Difficile d’échapper au phénomène.
Le véganisme ? Le retour du K-way ?
Non, non, « La casa de papel ».
Mais pourquoi donc ? D’où vient ce succès ? Pourquoi aperçois-je des masques de Dali sur les bus parisiens ? Pourquoi ma fille veut se mettre à l’espagnol ? Que signifie « Tokyo a vraiment un beau cul » ?
Allez, tentative d’explication.
¿Qué es esta casa?
« La casa de papel » est une série espagnole reprise par Netflix dans laquelle un homme à lunettes (donc forcément intelligent – même si vous aurez noté que Lorànt Deutsch en a, lui aussi) embauche des braqueurs afin de réaliser « le casse du siècle » sans voler personne. Un peu comme Robin des Bois mais sans la capuche (ni petit Jean).
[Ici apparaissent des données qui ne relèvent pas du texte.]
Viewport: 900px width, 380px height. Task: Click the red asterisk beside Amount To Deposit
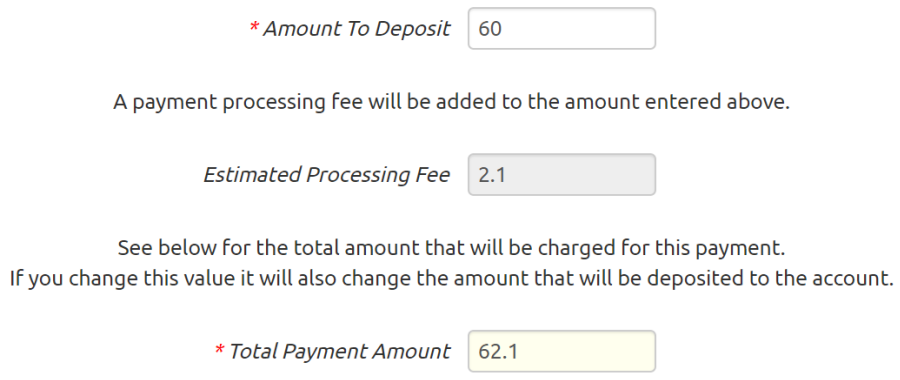(254, 26)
Il les met au vert pendant cinq mois dans une jolie demeure (dont on se demande tout au long de la première saison comment il l’a financée – un peu comme le reste d’ailleurs), cinq mois durant lesquels il va leur donner des cours pour réaliser ce casse. Evidemment, comme dans toute opération complexe, il faut des règles durant ces vacances studieuses : pas de noms (c’est pourquoi, ils vont se faire appeler « Tokyo », « Moscou », « Oslo », « Nairobi » (une Tokyo bis qu’on essaye de nous faire passer pour une bombe, elle aussi (mais une bombe espagnole – qui a déjà explosé, donc)), etc. tandis que lui se fera appeler « Professeur »), pas de sexe (bon là, ils sont pas très sérieux et ça dérape assez vite, ce qui n’est pas pour nous déplaire compte tenu du fessier de Tokyo, à peu près aussi dense que la métropole japonaise), etc.
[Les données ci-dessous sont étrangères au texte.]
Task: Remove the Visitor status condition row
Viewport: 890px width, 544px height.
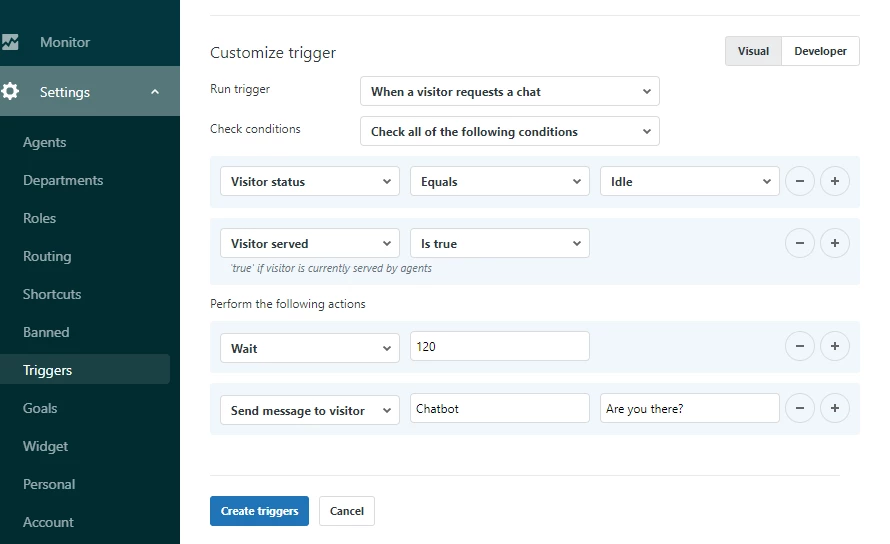Action: click(800, 182)

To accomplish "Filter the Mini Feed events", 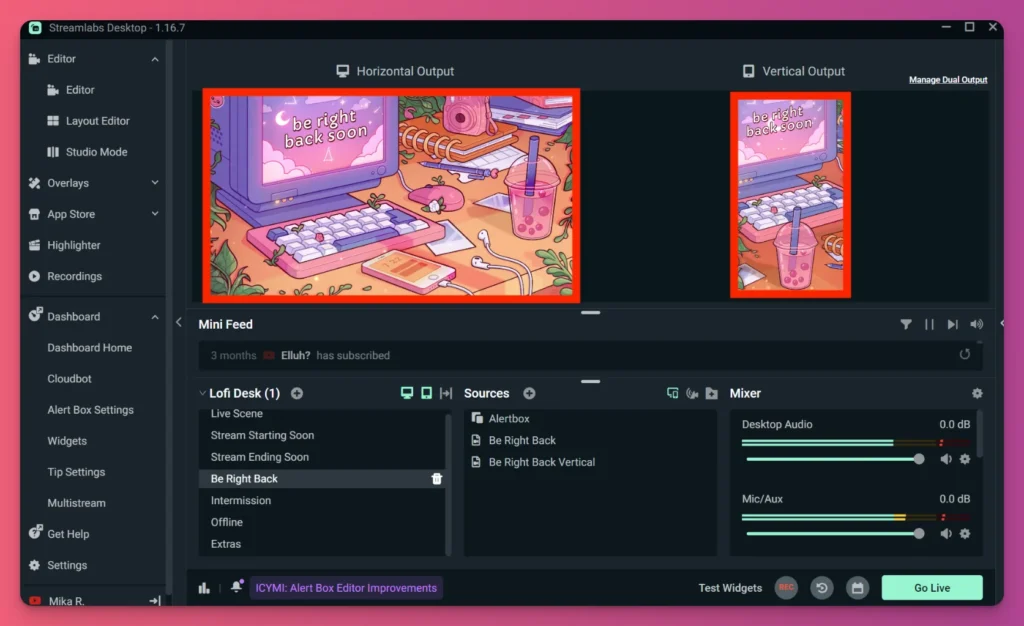I will pos(907,324).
Toutes ces règles s’imposent afin que les apprentis braqueurs se concentrent sur leur objectif.
Mais quel est cet objectif, me direz-vous ? Que vont-ils braquer (à part le fessier de Tokyo) ?
Tout simplement « La fabrique nationale de la monnaie ». L’idée est d’imprimer 2,4 milliards d’euros en s’enfermant une dizaine de jours dans la fabrique, et ce, sans verser une goutte de sang malgré une prise d’otages prévue de plus de 60 personnes (dont une fille d’ambassadeur, sorte de monnaie d’échange version lycéenne mal dans sa peau – qu’elle a pourtant fort douce).
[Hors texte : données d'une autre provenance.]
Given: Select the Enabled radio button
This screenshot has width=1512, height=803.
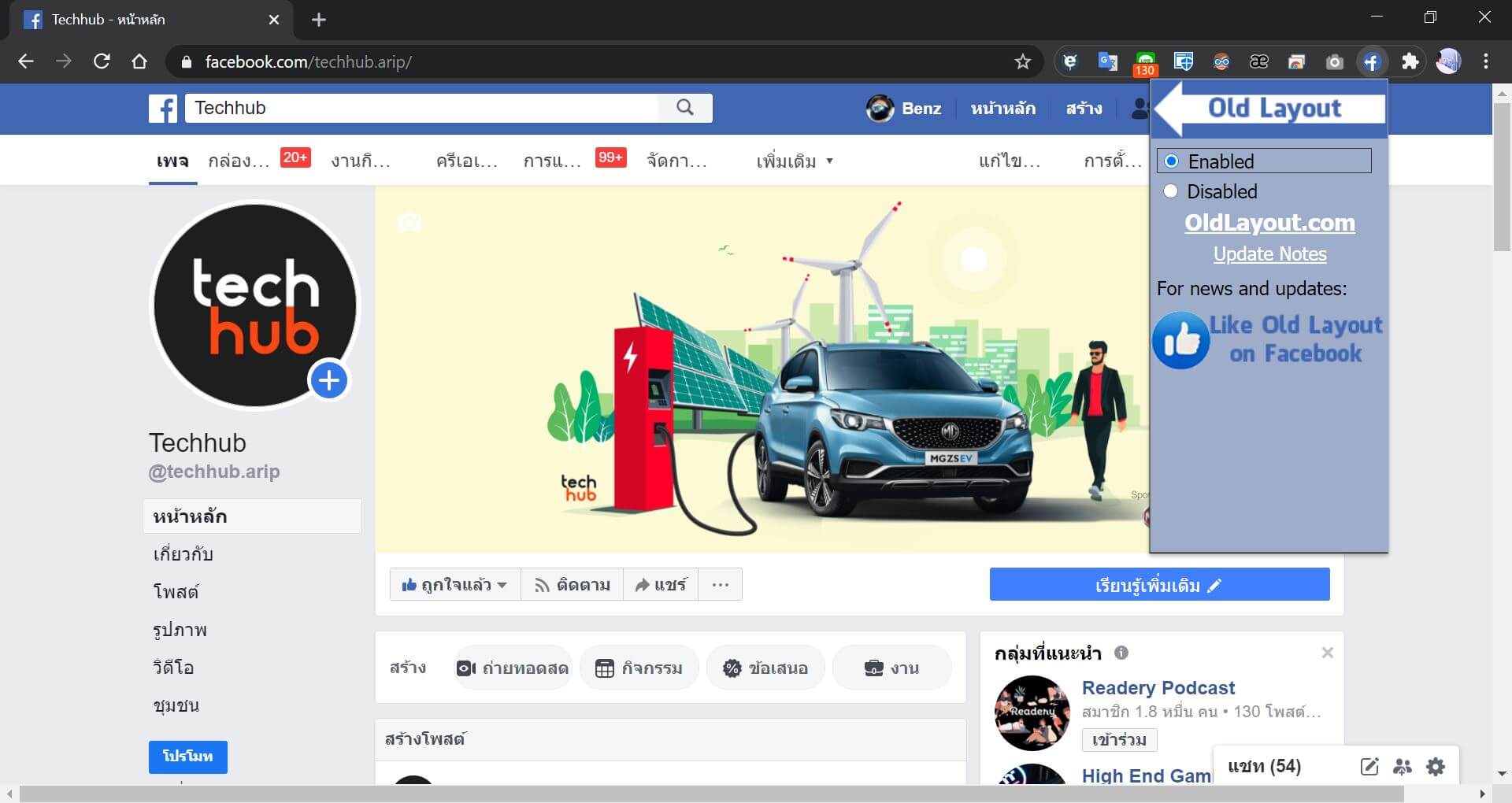Looking at the screenshot, I should tap(1172, 161).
Ainsi, l’astuce de la série est que, contrairement à un braquage classique, le principe est de gagner du temps pour permettre l’impression des milliards d’euros. Se développe alors un jeu du chat et de la souris entre les policiers coincés à l’extérieur et les braqueurs enfermés volontaires (sauf le professeur qui pilote tout ce beau monde avec ses lunettes depuis un hangar situé à proximité).
Cette inversion de la mécanique classique du braquage (qui, en général, doit plutôt être rapide pour éviter l’arrivée de la police) nécessite (ou permet) « d’explorer » les personnages, sous forme de flashbacks et d’explorer ces intrigues secondaires (par ex. : entre braqueurs et otages).
Et là Patatras (ou plutôt « zas », m’indique Google Translate).
Let’s Twist again
« La casa de papel », c’est un peu la version série de « La vérité sur l’affaire Harry Québert » où il y a tellement de retournements que tu sais plus dans quel sens tenir le livre à la fin.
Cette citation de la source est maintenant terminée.